-- THE DATA follows --
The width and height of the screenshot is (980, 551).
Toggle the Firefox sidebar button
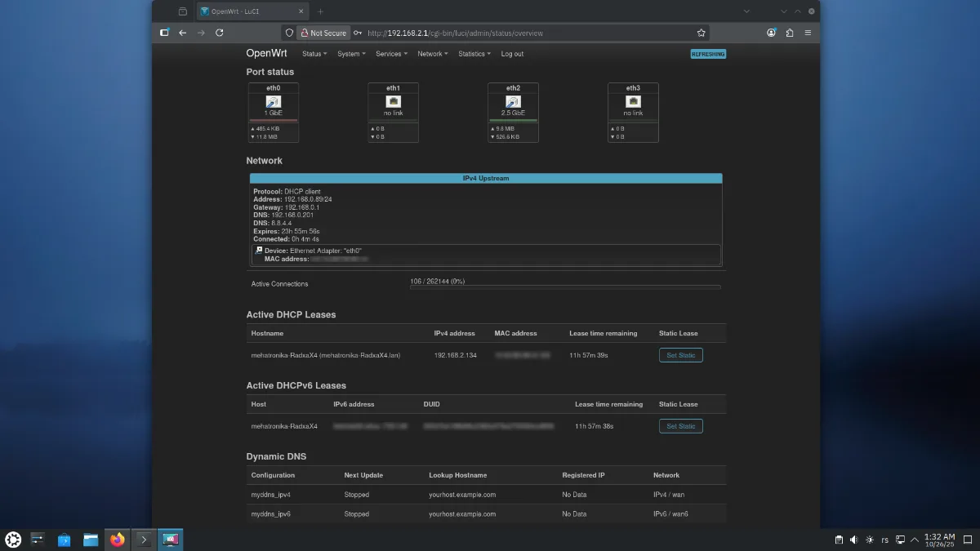[164, 33]
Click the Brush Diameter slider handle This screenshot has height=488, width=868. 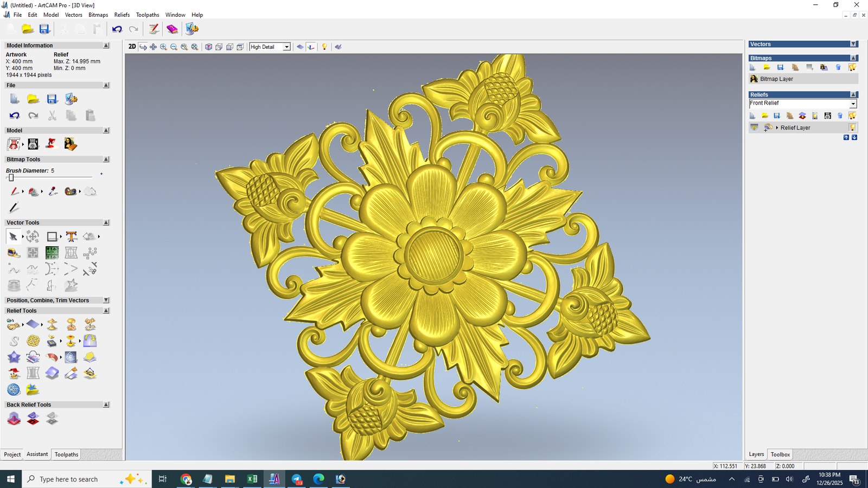tap(11, 178)
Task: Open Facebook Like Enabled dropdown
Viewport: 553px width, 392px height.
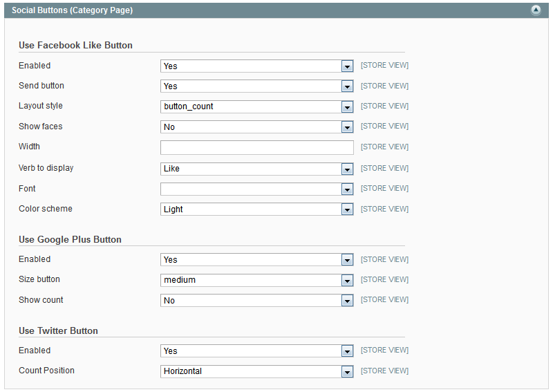Action: [x=256, y=66]
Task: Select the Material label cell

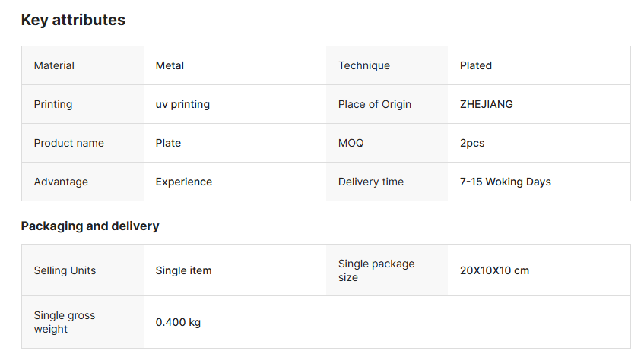Action: pos(54,66)
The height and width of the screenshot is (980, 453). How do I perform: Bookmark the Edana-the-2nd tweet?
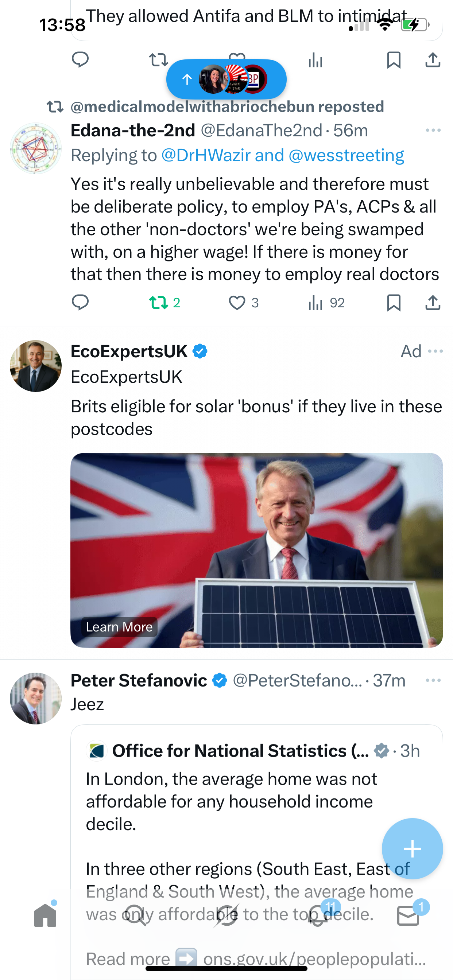click(x=393, y=303)
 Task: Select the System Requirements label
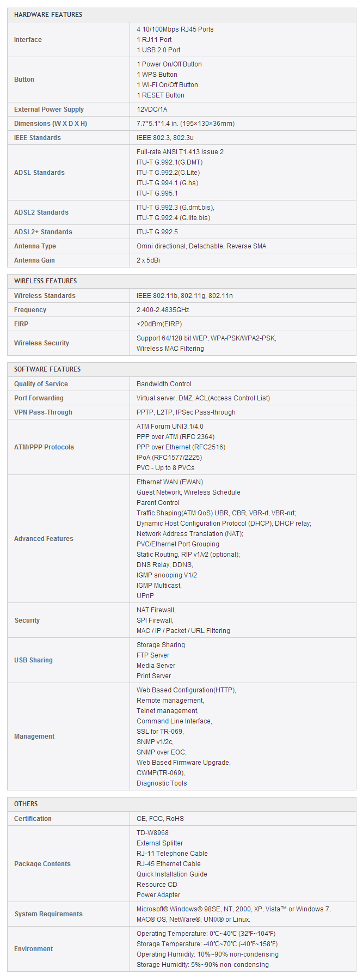click(48, 914)
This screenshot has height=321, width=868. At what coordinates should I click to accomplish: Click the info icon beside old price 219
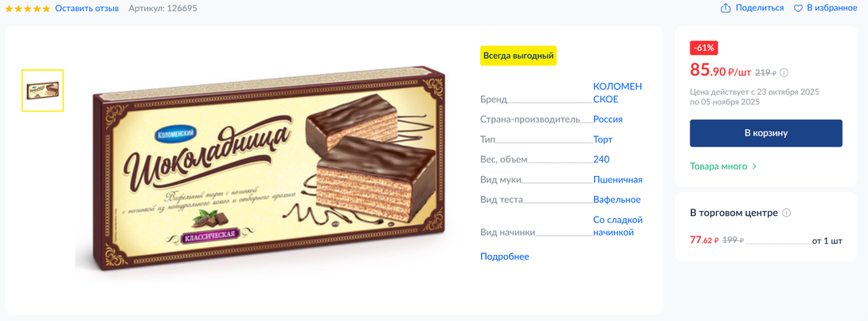coord(784,72)
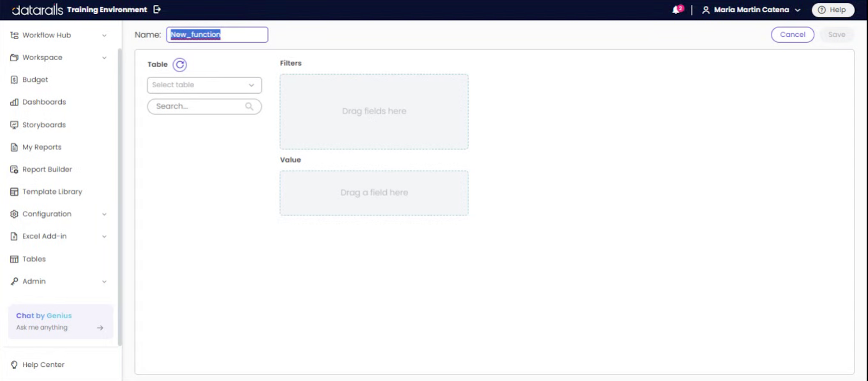868x381 pixels.
Task: Expand the Workflow Hub chevron
Action: (104, 35)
-- THE DATA concluded --
DIRECTIONS —
Write out exactly, and only, the lines running from the line with "This screenshot has height=321, width=868." to the last line above, both included, with all pictures omitted.

YOUR RESPONSE —
This screenshot has height=321, width=868. At what coordinates should I click to accomplish: Click the info icon beside old price 219
coord(784,72)
868x381 pixels.
Task: Expand the Workflow Hub chevron
Action: (104, 35)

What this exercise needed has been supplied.